Molecular Medicine (Aug 2017)

Efficient Genome-wide Association in Biobanks Using Topic Modeling Identifies Multiple Novel Disease Loci

  • Thomas H. McCoy,
  • Victor M. Castro,
  • Leslie A. Snapper,
  • Kamber L. Hart,
  • Roy H. Perlis

DOI
https://doi.org/10.2119/molmed.2017.00100
Journal volume & issue
Vol. 23, no. 1
pp. 285 – 294

Abstract

Read online

Abstract Biobanks and national registries represent a powerful tool for genomic discovery, but rely on diagnostic codes that can be unreliable and fail to capture relationships between related diagnoses. We developed an efficient means of conducting genome-wide association studies using combinations of diagnostic codes from electronic health records for 10,845 participants in a biobanking program at two large academic medical centers.

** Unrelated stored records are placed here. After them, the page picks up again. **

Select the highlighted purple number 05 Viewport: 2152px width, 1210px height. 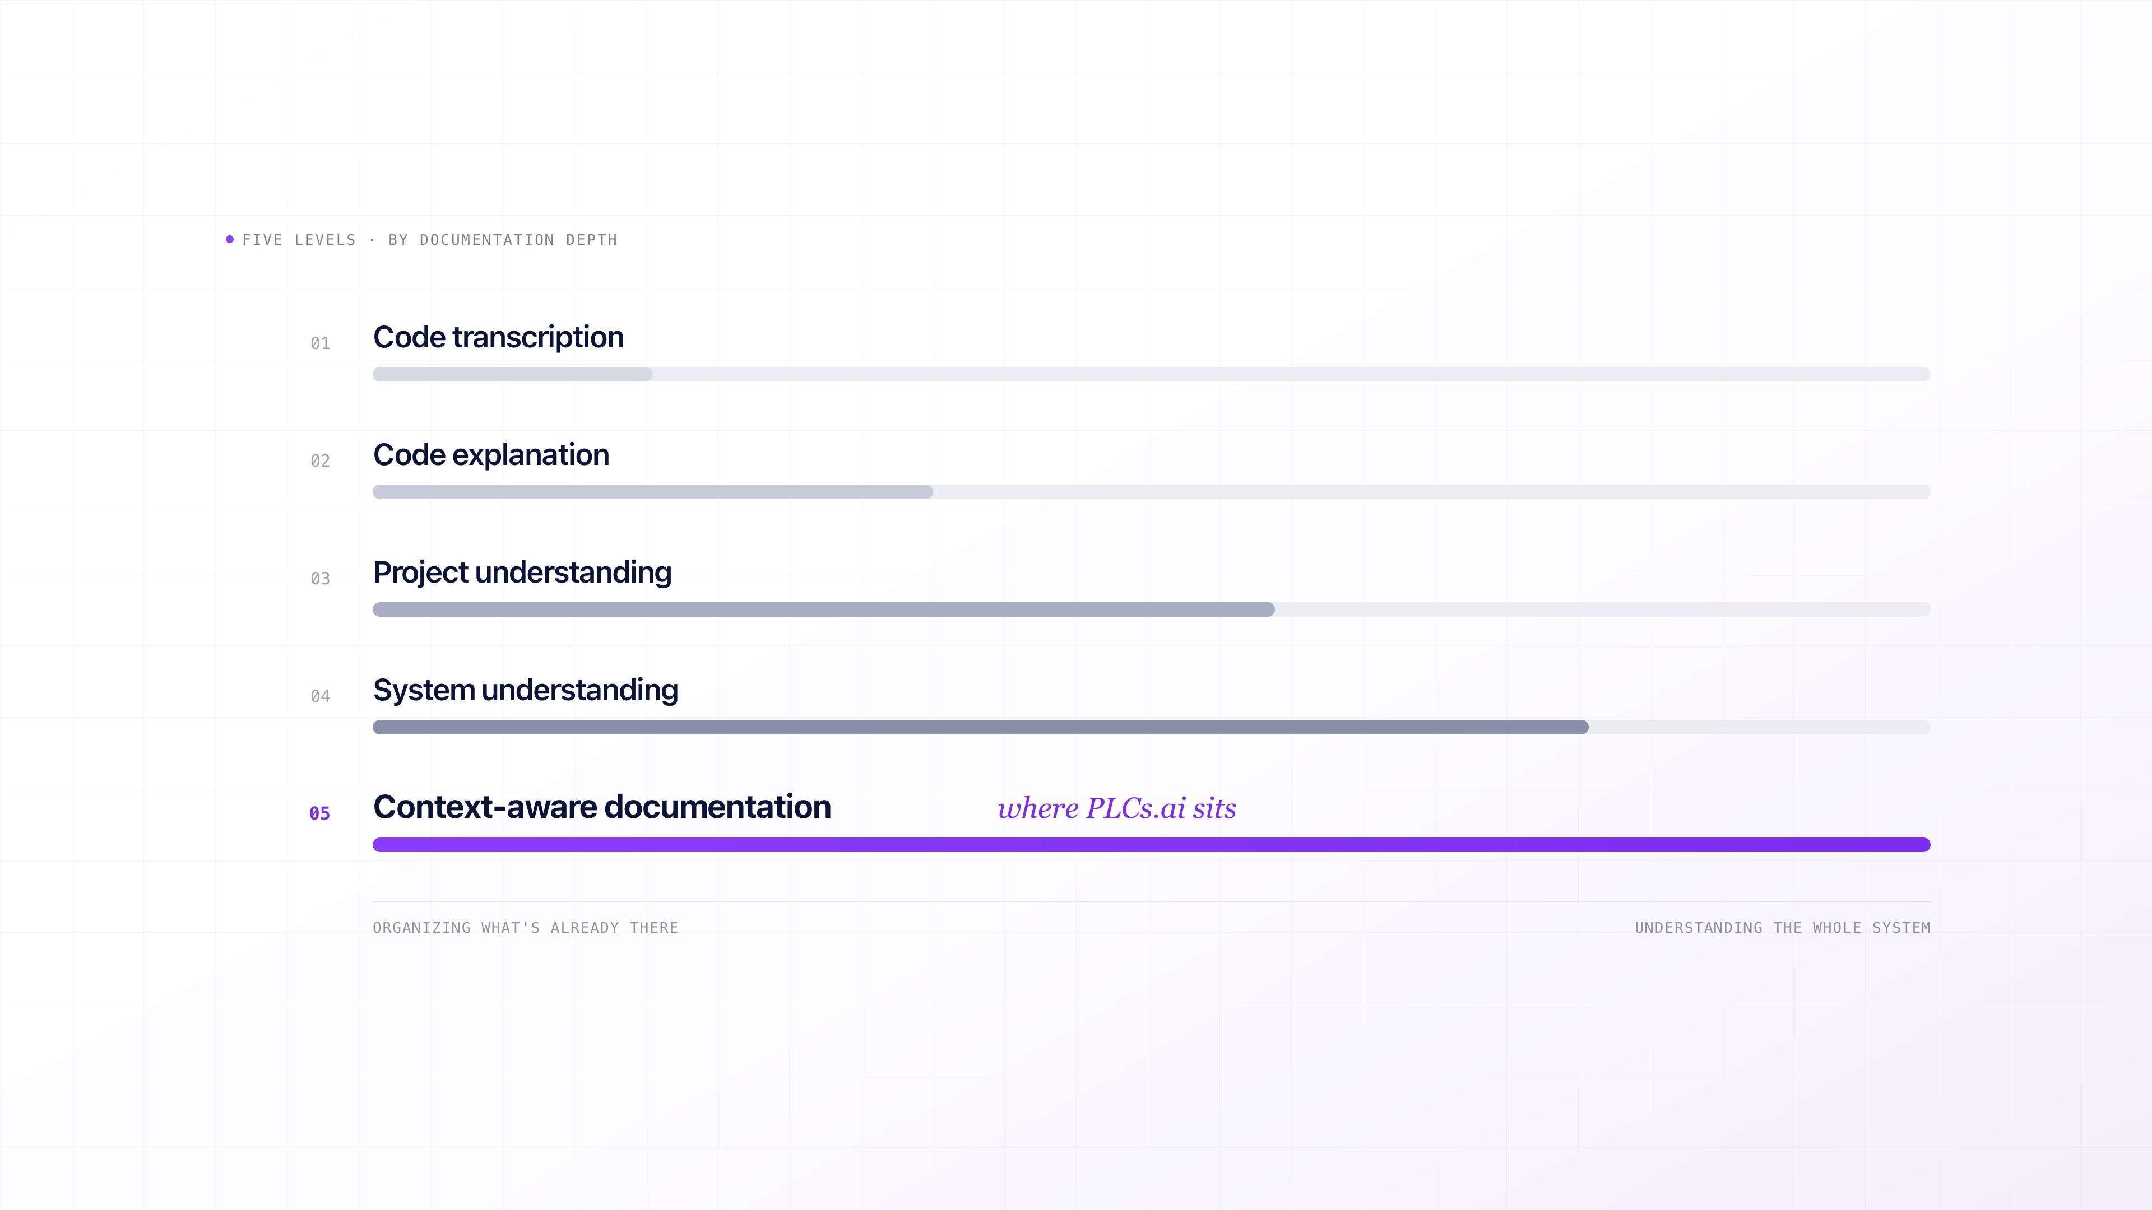(x=320, y=813)
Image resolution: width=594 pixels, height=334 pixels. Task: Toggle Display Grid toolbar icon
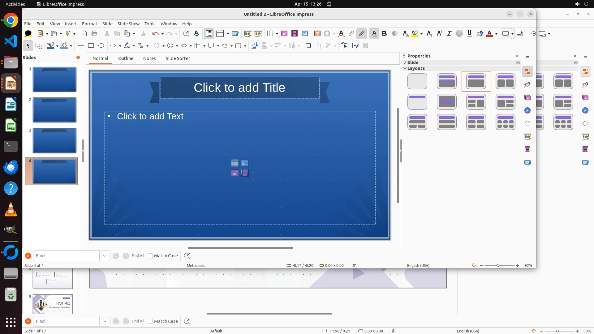[x=209, y=33]
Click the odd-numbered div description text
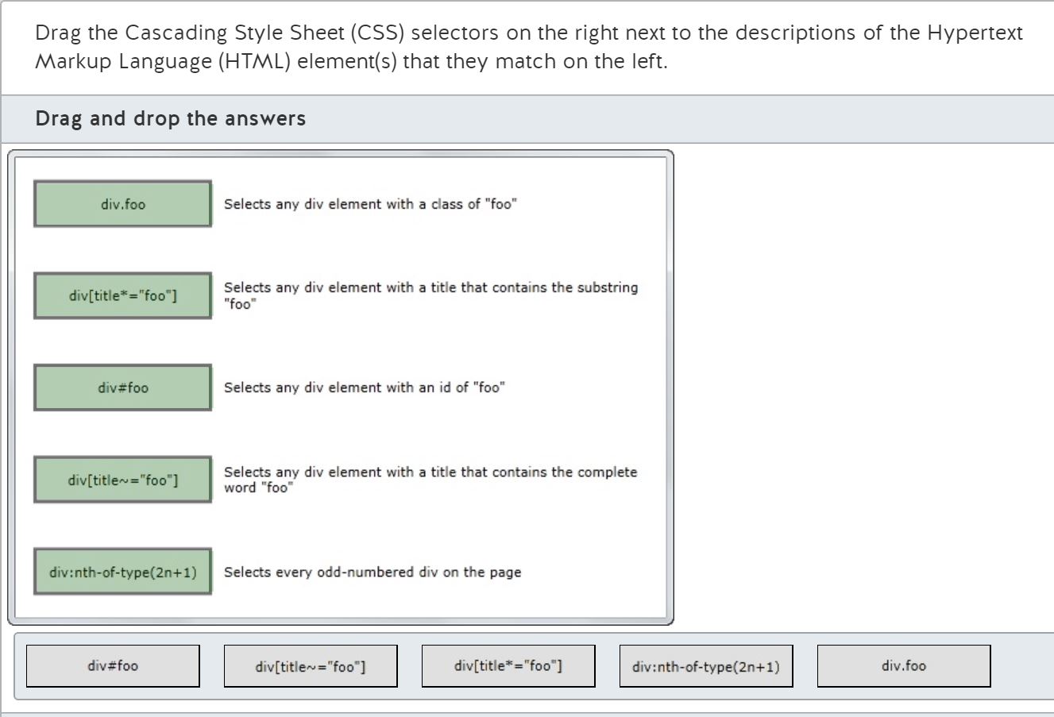The height and width of the screenshot is (717, 1054). [373, 572]
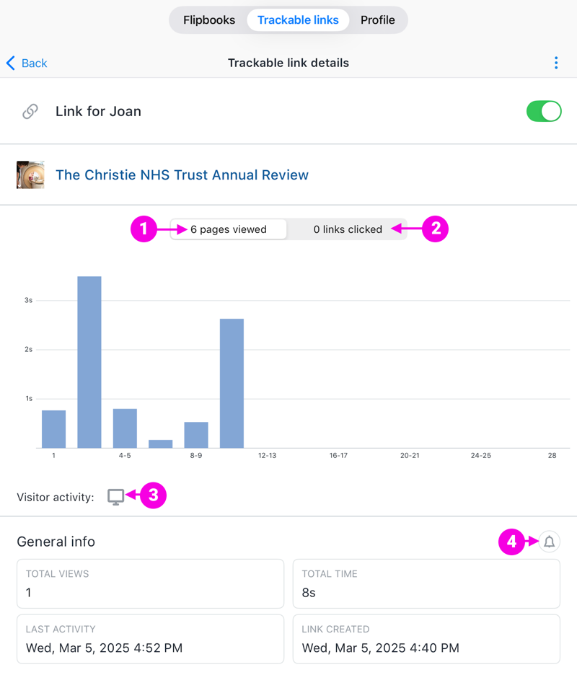Screen dimensions: 577x675
Task: Click the Back chevron arrow
Action: pos(11,63)
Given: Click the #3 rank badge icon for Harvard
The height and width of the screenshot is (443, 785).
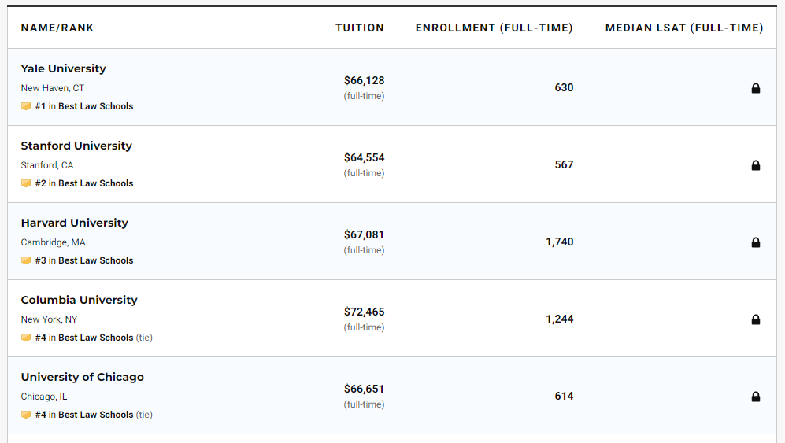Looking at the screenshot, I should tap(26, 260).
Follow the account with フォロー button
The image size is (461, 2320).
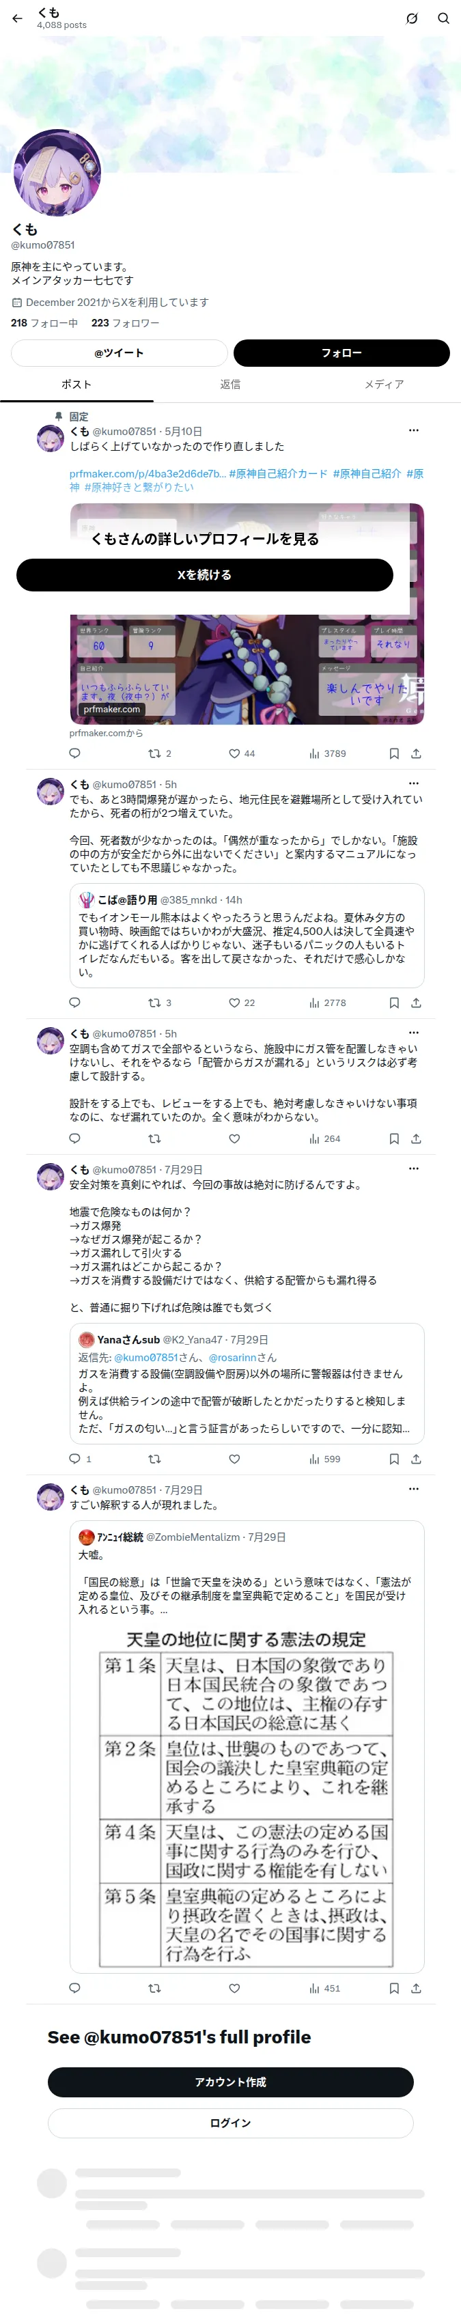click(341, 353)
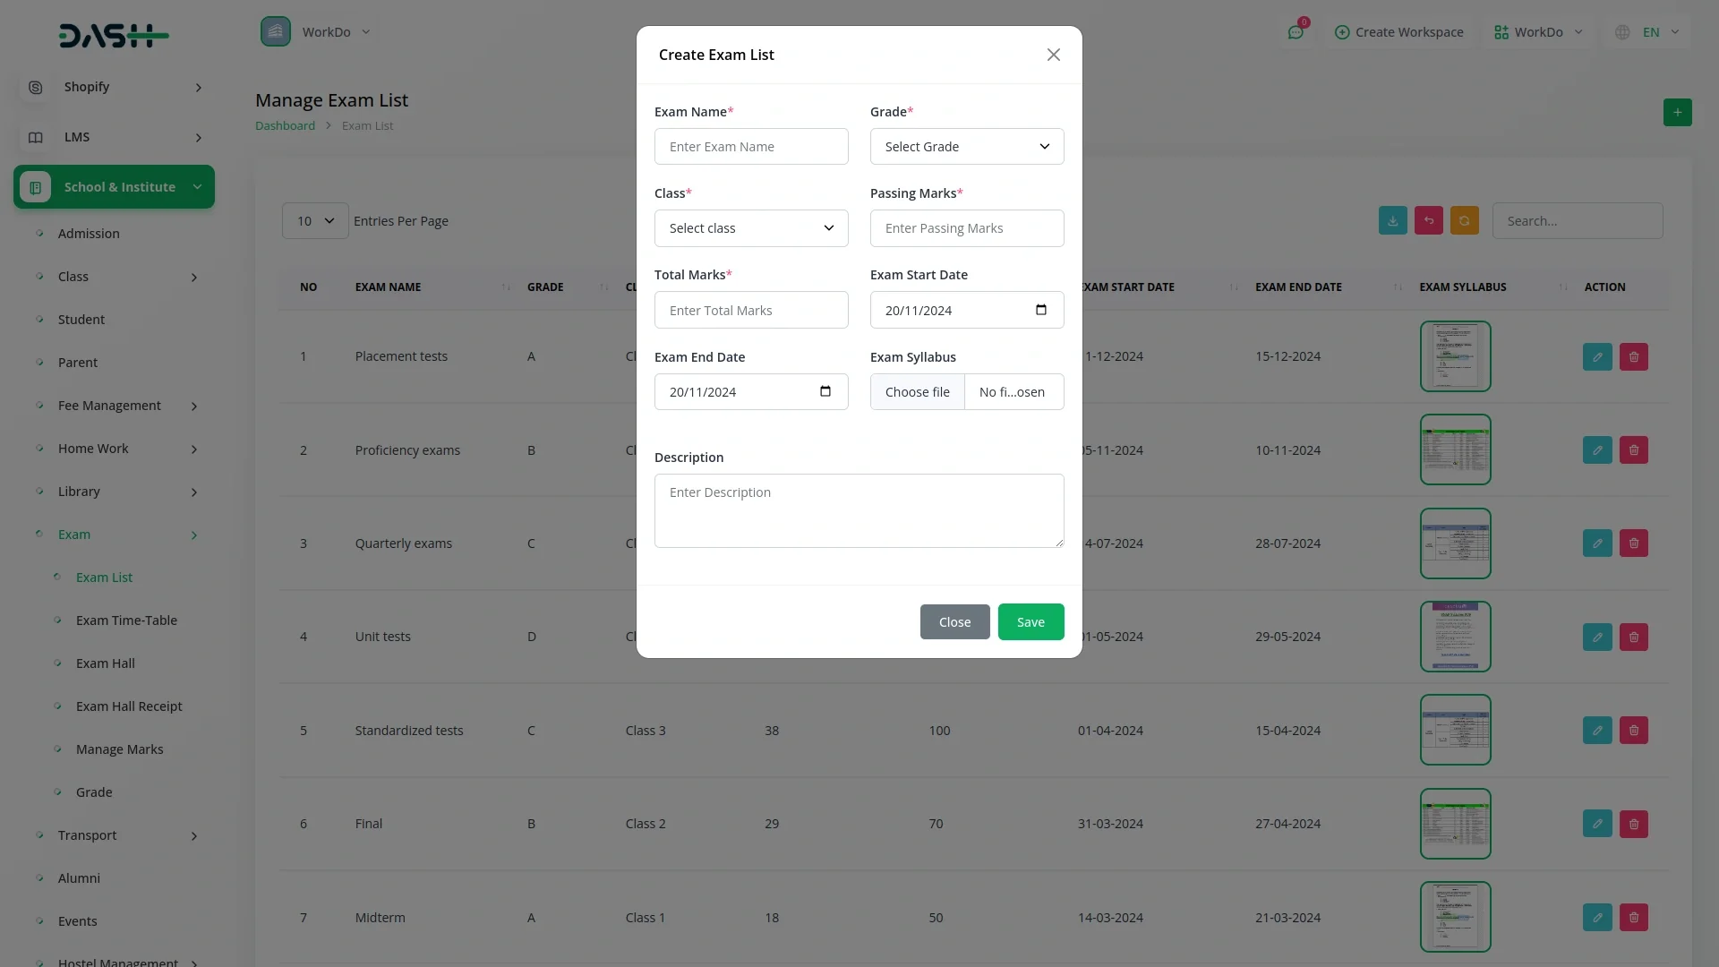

Specifically, we applied latent Dirichilet allocation to fit 50 disease topics based on diagnostic codes, then conducted a genome-wide common-variant association for each topic. In sensitivity analysis, these results were contrasted with those obtained from traditional single-diagnosis phenome-wide association analysis, as well as those in which only a subset of diagnostic codes were included per topic. In meta-analysis across three biobank cohorts, we identified 23 disease-associated loci with p < 1e-15, including previously associated autoimmune disease loci. In all cases, observed significant associations were of greater magnitude than single phenome-wide diagnostic codes, and incorporation of less strongly loading diagnostic codes enhanced association. This strategy provides a more efficient means of identifying phenome-wide associations in biobanks with coded clinical data.